(( CLEARING MY MIND (FROM MY OH BLOG) ))
06 November 07 - 11:27
I know, I know I haven't updated in awhile, well here is why . . . I haven't been here lately, I am tired of reading people complaining about negativity of others. WELL, maybe some people have the right to be negative. Others need to be aware that THIS SURGERY IS NOT ALL FUN AND GAMES. There can be and have been serious side effects. I feel that with all the research I did, all the reading of blogs, and posting, I only really heard the wonderful and great things - never saw the negative. Why is that? Because if anyone post anything negative then everyone starts having a hissy fit. I for one think the negative has been more informative than the positive. If only I had been able to find the information before I had my surgery. I'm not saying I would not have had the surgery, but maybe thought longer and harder and done more research.So why am I posting this? Other than to finally get it of my shrinking chest, I know I can't post this on a board due to the high amount of flaming. I AM ONE OF THE PEOPLE WHO ARE HAVING NEGATIVE PROBLEMS WITH WLS.

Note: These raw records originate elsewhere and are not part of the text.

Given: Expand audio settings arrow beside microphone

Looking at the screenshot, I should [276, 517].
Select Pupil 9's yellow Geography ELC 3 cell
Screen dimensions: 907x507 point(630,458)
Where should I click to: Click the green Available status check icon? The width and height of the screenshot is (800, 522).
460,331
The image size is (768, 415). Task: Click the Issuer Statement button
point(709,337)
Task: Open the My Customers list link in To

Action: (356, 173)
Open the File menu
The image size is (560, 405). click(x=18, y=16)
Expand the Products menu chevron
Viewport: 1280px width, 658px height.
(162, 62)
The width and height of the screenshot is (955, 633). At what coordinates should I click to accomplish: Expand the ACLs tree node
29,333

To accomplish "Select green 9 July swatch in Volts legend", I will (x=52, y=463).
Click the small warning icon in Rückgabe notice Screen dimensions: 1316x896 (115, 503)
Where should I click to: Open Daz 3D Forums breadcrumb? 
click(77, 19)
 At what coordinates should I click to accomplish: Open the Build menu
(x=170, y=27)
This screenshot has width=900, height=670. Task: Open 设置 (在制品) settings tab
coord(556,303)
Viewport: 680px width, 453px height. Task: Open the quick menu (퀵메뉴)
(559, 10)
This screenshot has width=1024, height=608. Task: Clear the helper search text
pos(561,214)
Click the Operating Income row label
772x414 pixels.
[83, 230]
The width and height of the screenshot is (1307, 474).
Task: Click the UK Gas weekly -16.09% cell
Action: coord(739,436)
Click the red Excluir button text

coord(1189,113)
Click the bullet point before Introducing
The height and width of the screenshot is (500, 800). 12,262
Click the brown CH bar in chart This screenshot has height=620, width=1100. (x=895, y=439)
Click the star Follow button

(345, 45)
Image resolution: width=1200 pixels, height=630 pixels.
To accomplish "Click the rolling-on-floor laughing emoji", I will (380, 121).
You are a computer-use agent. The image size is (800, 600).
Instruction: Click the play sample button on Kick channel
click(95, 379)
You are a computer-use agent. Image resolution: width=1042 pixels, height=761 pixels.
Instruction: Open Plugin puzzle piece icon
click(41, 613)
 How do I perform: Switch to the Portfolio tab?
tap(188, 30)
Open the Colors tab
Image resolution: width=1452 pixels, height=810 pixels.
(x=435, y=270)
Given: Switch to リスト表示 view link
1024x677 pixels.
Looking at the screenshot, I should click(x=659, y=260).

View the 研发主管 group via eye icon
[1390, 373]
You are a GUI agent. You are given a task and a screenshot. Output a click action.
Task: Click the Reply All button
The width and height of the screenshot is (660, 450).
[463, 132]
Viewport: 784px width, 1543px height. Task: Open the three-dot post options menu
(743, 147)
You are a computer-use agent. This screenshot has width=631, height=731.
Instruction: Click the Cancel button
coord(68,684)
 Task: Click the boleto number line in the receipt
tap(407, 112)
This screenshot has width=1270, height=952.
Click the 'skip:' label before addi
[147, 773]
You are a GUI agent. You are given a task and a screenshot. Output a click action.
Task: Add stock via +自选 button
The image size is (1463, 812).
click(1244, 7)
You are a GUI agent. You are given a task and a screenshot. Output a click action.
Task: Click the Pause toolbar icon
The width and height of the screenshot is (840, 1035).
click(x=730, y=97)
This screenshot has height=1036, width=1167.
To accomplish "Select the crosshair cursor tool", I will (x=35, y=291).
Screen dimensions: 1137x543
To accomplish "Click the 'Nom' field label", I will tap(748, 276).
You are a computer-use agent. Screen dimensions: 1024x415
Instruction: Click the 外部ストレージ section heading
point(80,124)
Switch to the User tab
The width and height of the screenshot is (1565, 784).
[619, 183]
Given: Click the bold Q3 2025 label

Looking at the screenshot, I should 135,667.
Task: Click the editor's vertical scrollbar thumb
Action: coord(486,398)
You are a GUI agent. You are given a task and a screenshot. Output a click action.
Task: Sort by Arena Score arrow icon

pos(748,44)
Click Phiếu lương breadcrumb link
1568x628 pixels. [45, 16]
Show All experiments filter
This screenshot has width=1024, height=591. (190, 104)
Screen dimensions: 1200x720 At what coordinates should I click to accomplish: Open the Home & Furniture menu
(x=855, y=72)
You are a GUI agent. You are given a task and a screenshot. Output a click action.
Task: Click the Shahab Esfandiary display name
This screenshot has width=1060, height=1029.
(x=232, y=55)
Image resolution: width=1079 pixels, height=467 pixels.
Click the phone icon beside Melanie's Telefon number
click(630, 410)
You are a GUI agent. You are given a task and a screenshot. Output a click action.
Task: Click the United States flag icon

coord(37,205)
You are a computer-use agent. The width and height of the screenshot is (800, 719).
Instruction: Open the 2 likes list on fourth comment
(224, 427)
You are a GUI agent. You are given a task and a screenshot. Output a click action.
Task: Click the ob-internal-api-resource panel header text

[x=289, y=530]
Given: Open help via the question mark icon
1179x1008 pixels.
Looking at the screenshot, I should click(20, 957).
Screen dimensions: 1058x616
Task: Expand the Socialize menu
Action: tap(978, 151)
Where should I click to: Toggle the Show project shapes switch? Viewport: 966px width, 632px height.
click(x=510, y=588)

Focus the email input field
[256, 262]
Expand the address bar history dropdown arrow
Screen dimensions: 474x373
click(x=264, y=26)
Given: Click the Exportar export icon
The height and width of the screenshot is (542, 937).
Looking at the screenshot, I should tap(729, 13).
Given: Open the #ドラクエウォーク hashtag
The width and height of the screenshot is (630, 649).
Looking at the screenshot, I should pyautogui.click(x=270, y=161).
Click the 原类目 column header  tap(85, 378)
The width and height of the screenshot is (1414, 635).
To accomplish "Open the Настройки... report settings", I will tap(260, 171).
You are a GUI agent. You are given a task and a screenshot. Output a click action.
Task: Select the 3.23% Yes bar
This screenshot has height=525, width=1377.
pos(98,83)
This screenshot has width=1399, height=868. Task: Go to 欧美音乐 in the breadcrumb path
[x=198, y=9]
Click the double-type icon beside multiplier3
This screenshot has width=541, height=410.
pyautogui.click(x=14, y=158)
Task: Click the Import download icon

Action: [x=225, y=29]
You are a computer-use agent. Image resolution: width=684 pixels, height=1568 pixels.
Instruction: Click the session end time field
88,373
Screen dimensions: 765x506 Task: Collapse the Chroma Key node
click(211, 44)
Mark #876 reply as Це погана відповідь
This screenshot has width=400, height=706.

Yes I am losing weight at incredible speed and am only a 30 lbs from goal and couldn't have lost the weight any other way. But is it really safe to have lost it this fast? My dr doesn't seem to concerned but I am and so are my friends. I am half bald but am taking my vitamins. Yup I was warned of this before, but didn't fully realize it would be to this extent. I have to plunge my tub every time I take a shower because of the amount of hair loss. I am having problems with my kidneys because of the amount of protein we have to eat. Didn't know this could be a side affect. I am having constant pain in my side with the possible problem of adhesions. What is the cure? Another surgery and more time of work. I still have problems with food and vomiting. I am lucky if I only puke twice a week. I am hungry all the time, real hunger not head hunger. The dizziness has taken over my life. I can not exercise for fear of passing out. I can not bend over for the same fear. I am now severly anemic and have to take iron pills that mess with my bowels. So I have gone from having a bowel movement once a week to extremely painful once every two weeks. Could this cause other problems? Sure can. I have extreme pain in my joints because I am unable to move for fear of passing out. I now have to go to physical therapy 3 times a week. That I have to laugh about. I have seen orthopedic dr's who have said once I lose weight the pain would go away. Nope not me. The pain has gotten worse. And now I can not take any anti-inflammatory drugs. If I want relief I either have to take steriods or shots of steriods - what are the side affects? Weight gain, wonderful. Or percocet, which has the chance of becoming addicted. My blood pressure which has never been high, is now extremely low. And my blood sugar levels never go above the 50 mark.
So how am I feeling? I get asked that question all the time, of course to avoid hearing I told you so's, I say fine. But inside I am screaming in pain. Will it stop?who the hell knows. I guess that about clarifies it all, any questions fine, any flames keep them to yourself.